Task instructions:
Say the data back exactly as it is written below.

Input data:

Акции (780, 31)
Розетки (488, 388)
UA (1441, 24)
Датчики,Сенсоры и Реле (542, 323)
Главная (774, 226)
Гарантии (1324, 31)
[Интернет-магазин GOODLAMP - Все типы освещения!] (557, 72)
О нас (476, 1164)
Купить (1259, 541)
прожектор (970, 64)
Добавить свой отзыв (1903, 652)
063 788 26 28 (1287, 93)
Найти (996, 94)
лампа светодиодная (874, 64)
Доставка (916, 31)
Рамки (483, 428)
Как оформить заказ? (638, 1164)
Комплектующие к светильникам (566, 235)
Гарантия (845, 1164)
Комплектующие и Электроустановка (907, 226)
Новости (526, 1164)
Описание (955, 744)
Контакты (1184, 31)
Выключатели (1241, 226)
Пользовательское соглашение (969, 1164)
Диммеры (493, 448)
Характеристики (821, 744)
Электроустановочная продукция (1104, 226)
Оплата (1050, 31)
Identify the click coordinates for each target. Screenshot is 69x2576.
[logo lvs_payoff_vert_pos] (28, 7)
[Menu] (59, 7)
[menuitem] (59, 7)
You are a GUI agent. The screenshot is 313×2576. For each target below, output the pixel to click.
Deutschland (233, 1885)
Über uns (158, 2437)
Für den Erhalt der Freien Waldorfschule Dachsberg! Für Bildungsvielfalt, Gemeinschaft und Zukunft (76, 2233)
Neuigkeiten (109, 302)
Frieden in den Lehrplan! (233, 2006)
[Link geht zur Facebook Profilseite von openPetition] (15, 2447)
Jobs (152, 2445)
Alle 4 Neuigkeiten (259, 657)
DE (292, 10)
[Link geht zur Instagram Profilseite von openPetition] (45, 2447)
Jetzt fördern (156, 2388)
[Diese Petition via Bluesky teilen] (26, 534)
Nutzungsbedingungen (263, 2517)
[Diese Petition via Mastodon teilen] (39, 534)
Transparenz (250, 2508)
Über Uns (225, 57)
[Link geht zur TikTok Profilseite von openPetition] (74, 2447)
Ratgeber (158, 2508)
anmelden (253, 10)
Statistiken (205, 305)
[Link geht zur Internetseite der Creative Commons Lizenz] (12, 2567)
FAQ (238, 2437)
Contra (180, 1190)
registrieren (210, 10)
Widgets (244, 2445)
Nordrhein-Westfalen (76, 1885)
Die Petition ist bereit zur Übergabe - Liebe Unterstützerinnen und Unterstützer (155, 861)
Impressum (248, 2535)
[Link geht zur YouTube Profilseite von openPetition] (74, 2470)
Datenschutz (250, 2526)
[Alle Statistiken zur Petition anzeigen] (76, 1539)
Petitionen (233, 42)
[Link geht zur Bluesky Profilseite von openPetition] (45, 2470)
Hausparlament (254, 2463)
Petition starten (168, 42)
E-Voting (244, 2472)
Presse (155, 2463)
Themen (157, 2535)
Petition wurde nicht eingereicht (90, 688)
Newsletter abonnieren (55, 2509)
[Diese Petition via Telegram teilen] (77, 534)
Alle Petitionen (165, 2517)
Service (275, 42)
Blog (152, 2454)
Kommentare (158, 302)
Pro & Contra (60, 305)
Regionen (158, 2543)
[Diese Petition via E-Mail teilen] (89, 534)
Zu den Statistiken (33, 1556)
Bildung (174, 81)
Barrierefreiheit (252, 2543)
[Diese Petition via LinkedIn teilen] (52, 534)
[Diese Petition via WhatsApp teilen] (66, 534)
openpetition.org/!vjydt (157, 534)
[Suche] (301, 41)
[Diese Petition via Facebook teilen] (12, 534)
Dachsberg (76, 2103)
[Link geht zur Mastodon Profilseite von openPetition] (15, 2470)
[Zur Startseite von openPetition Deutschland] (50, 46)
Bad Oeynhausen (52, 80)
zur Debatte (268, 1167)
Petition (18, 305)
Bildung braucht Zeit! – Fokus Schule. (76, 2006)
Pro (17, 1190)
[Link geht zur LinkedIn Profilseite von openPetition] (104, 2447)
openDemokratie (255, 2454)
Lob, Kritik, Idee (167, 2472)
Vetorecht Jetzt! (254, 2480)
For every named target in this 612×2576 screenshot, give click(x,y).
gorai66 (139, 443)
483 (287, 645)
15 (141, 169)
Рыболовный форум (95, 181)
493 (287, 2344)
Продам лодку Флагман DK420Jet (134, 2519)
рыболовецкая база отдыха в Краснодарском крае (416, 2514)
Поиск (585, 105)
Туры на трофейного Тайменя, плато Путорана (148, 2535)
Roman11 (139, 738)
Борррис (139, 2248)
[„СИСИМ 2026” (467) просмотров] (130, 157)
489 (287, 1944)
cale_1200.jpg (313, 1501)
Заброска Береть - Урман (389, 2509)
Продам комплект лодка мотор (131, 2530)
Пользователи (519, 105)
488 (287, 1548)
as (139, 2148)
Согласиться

Solution to this exercise:
Акции (780, 31)
Розетки (488, 388)
UA (1441, 24)
Датчики,Сенсоры и Реле (542, 323)
Главная (774, 226)
Гарантии (1324, 31)
[Интернет-магазин GOODLAMP - Все типы освещения!] (557, 72)
О нас (476, 1164)
Купить (1259, 541)
прожектор (970, 64)
Добавить свой отзыв (1903, 652)
063 788 26 28 (1287, 93)
Найти (996, 94)
лампа светодиодная (874, 64)
Доставка (916, 31)
Рамки (483, 428)
Как оформить заказ? (638, 1164)
Комплектующие к светильникам (566, 235)
Гарантия (845, 1164)
Комплектующие и Электроустановка (907, 226)
Новости (526, 1164)
Описание (955, 744)
Контакты (1184, 31)
Выключатели (1241, 226)
Пользовательское соглашение (969, 1164)
Диммеры (493, 448)
Характеристики (821, 744)
Электроустановочная продукция (1104, 226)
Оплата (1050, 31)
Identify the click coordinates for each target. Screenshot is 69x2576.
[logo lvs_payoff_vert_pos] (28, 7)
[Menu] (59, 7)
[menuitem] (59, 7)
You are a GUI agent. The screenshot is 313×2576. For each target below, output the pixel to click.
Deutschland (233, 1885)
Über uns (158, 2437)
Für den Erhalt der Freien Waldorfschule Dachsberg! Für Bildungsvielfalt, Gemeinschaft und Zukunft (76, 2233)
Neuigkeiten (109, 302)
Frieden in den Lehrplan! (233, 2006)
[Link geht zur Facebook Profilseite von openPetition] (15, 2447)
Jobs (152, 2445)
Alle 4 Neuigkeiten (259, 657)
DE (292, 10)
[Link geht zur Instagram Profilseite von openPetition] (45, 2447)
Jetzt fördern (156, 2388)
[Diese Petition via Bluesky teilen] (26, 534)
Nutzungsbedingungen (263, 2517)
[Diese Petition via Mastodon teilen] (39, 534)
Transparenz (250, 2508)
Über Uns (225, 57)
[Link geht zur TikTok Profilseite von openPetition] (74, 2447)
Ratgeber (158, 2508)
anmelden (253, 10)
Statistiken (205, 305)
[Link geht zur Internetseite der Creative Commons Lizenz] (12, 2567)
FAQ (238, 2437)
Contra (180, 1190)
registrieren (210, 10)
Widgets (244, 2445)
Nordrhein-Westfalen (76, 1885)
Die Petition ist bereit zur Übergabe - Liebe Unterstützerinnen und Unterstützer (155, 861)
Impressum (248, 2535)
[Link geht zur YouTube Profilseite von openPetition] (74, 2470)
Datenschutz (250, 2526)
[Alle Statistiken zur Petition anzeigen] (76, 1539)
Petitionen (233, 42)
[Link geht zur Bluesky Profilseite von openPetition] (45, 2470)
Hausparlament (254, 2463)
Petition starten (168, 42)
E-Voting (244, 2472)
Presse (155, 2463)
Themen (157, 2535)
Petition wurde nicht eingereicht (90, 688)
Newsletter abonnieren (55, 2509)
[Diese Petition via Telegram teilen] (77, 534)
Alle Petitionen (165, 2517)
Service (275, 42)
Blog (152, 2454)
Kommentare (158, 302)
Pro & Contra (60, 305)
Regionen (158, 2543)
[Diese Petition via E-Mail teilen] (89, 534)
Zu den Statistiken (33, 1556)
Bildung (174, 81)
Barrierefreiheit (252, 2543)
[Diese Petition via LinkedIn teilen] (52, 534)
[Diese Petition via WhatsApp teilen] (66, 534)
openpetition.org/!vjydt (157, 534)
[Suche] (301, 41)
[Diese Petition via Facebook teilen] (12, 534)
Dachsberg (76, 2103)
[Link geht zur Mastodon Profilseite von openPetition] (15, 2470)
[Zur Startseite von openPetition Deutschland] (50, 46)
Bad Oeynhausen (52, 80)
zur Debatte (268, 1167)
Petition (18, 305)
Bildung braucht Zeit! – Fokus Schule. (76, 2006)
Pro (17, 1190)
[Link geht zur LinkedIn Profilseite von openPetition] (104, 2447)
openDemokratie (255, 2454)
Lob, Kritik, Idee (167, 2472)
Vetorecht Jetzt! (254, 2480)
For every named target in this 612×2576 screenshot, give click(x,y).
gorai66 (139, 443)
483 (287, 645)
15 (141, 169)
Рыболовный форум (95, 181)
493 (287, 2344)
Продам лодку Флагман DK420Jet (134, 2519)
рыболовецкая база отдыха в Краснодарском крае (416, 2514)
Поиск (585, 105)
Туры на трофейного Тайменя, плато Путорана (148, 2535)
Roman11 (139, 738)
Борррис (139, 2248)
[„СИСИМ 2026” (467) просмотров] (130, 157)
489 (287, 1944)
cale_1200.jpg (313, 1501)
Заброска Береть - Урман (389, 2509)
Продам комплект лодка мотор (131, 2530)
Пользователи (519, 105)
488 (287, 1548)
as (139, 2148)
Согласиться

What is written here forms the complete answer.